_STATED PROBLEM 1_. According to the space elevator economics text, what aspirational price is given for the SpaceX Starship?
+++ DOCUMENT SECTION +++
= Space elevator economics =

Transportation system cost comparison

Space elevator economics compares the cost of sending a payload into Earth orbit via a space elevator with the cost of doing so with alternatives, like rockets.

==Costs of current systems (rockets)==

The costs of using a well-tested system to launch payloads are high. The main cost comes from the components of the launch system that are not intended to be reused, which normally burn up in the atmosphere or are sent to graveyard orbits. Even when reusing components, there is often a high refurbishment cost. For geostationary transfer orbits, prices are as low as about US$11,300/kg for a Falcon Heavy or Falcon 9 launch. Costs of low Earth orbit launches are significantly less, but this is not the intended orbit for a space elevator.

=== Proposed cost reductions ===

Various adaptations of the conventional rocket design have been proposed to reduce the cost. Several are currently in development, like the SpaceX Starship. An aspirational price for this fully reusable launch vehicle is 10 $/kg, significantly cheaper than most proposed space elevators. New Glenn is also currently in development, a partially reusable rocket that promises to reduce price. However, an exact cost per launch has not been specified. Others, like the Sea Dragon and Roton have failed to get sufficient funding. The Space Shuttle promised a large cost reduction, but financially underperformed due to the extensive refurbishment costs needed after every launch.
+++ AVAILABLE RECORDS +++
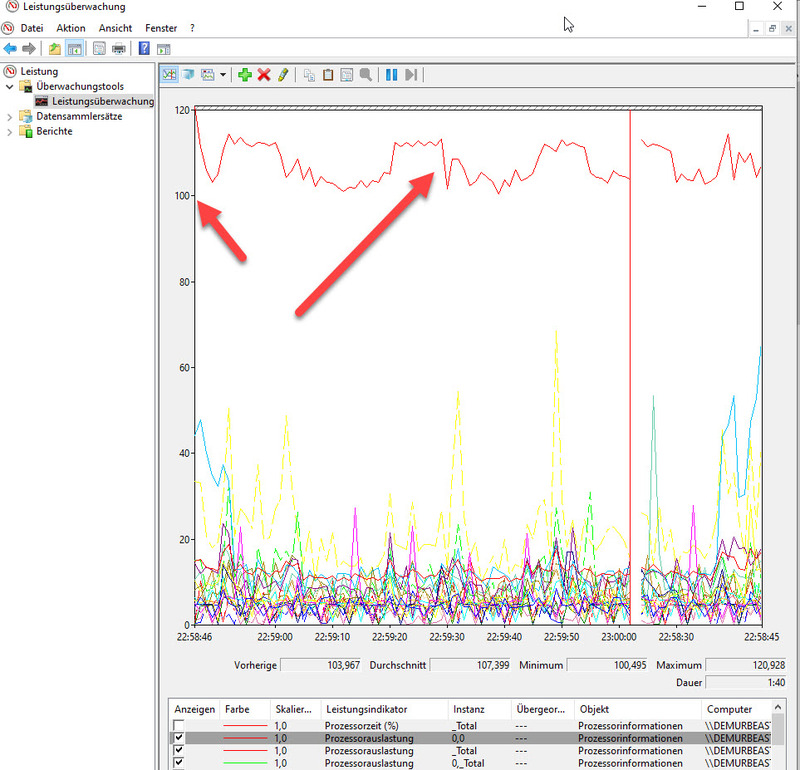Viewport: 800px width, 770px height.
Task: Expand the Datensammlersätze tree node
Action: (10, 116)
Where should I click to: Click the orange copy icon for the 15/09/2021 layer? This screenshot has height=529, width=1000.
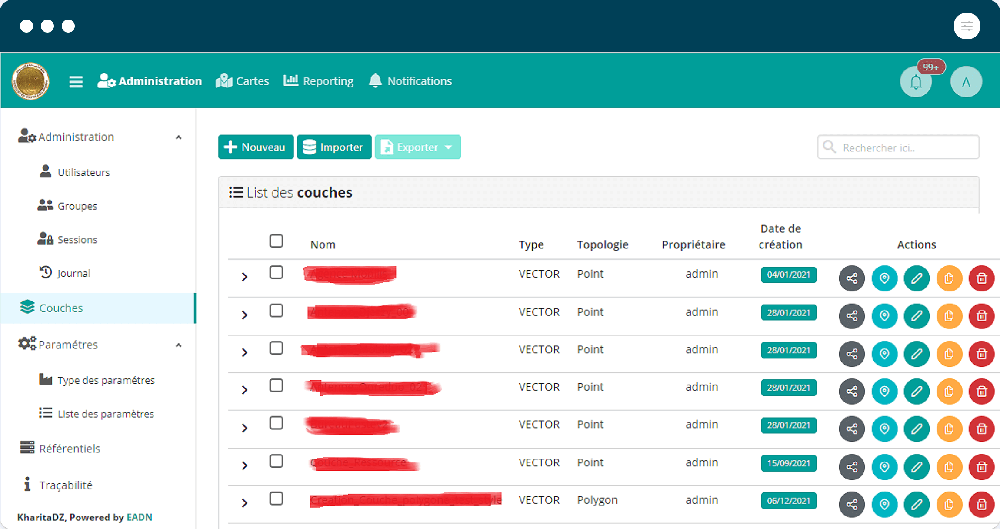point(949,467)

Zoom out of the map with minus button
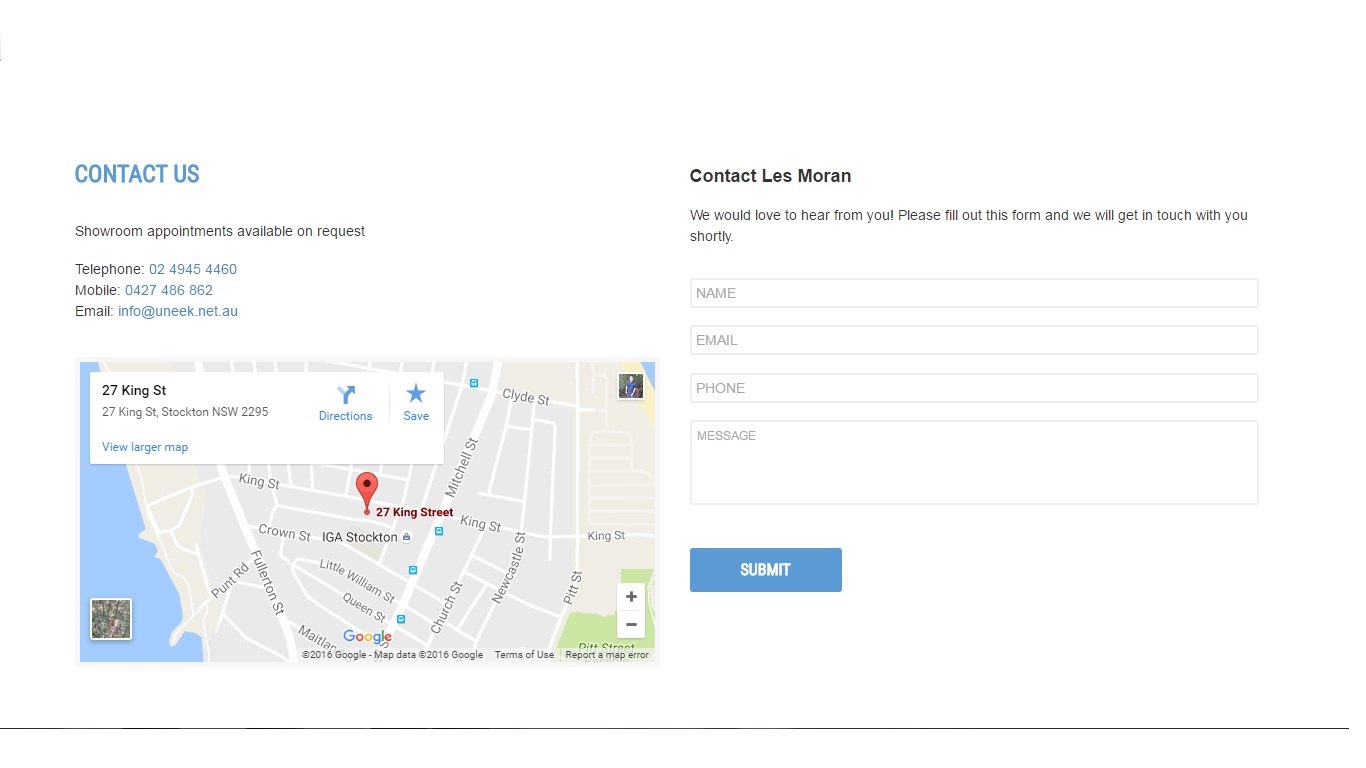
+++
_STATED PROBLEM 2_. Rewrite only the rows from the one containing "Where should I" down through the last row, changing "orange" to "blue" and keeping everything else the same. Leave out the pictures.

_WORKED SOLUTION 1_. 10 $/kg

_WORKED SOLUTION 2_.
Where should I click to: Click the blue copy icon for the 15/09/2021 layer? This screenshot has height=529, width=1000.
point(949,467)

Zoom out of the map with minus button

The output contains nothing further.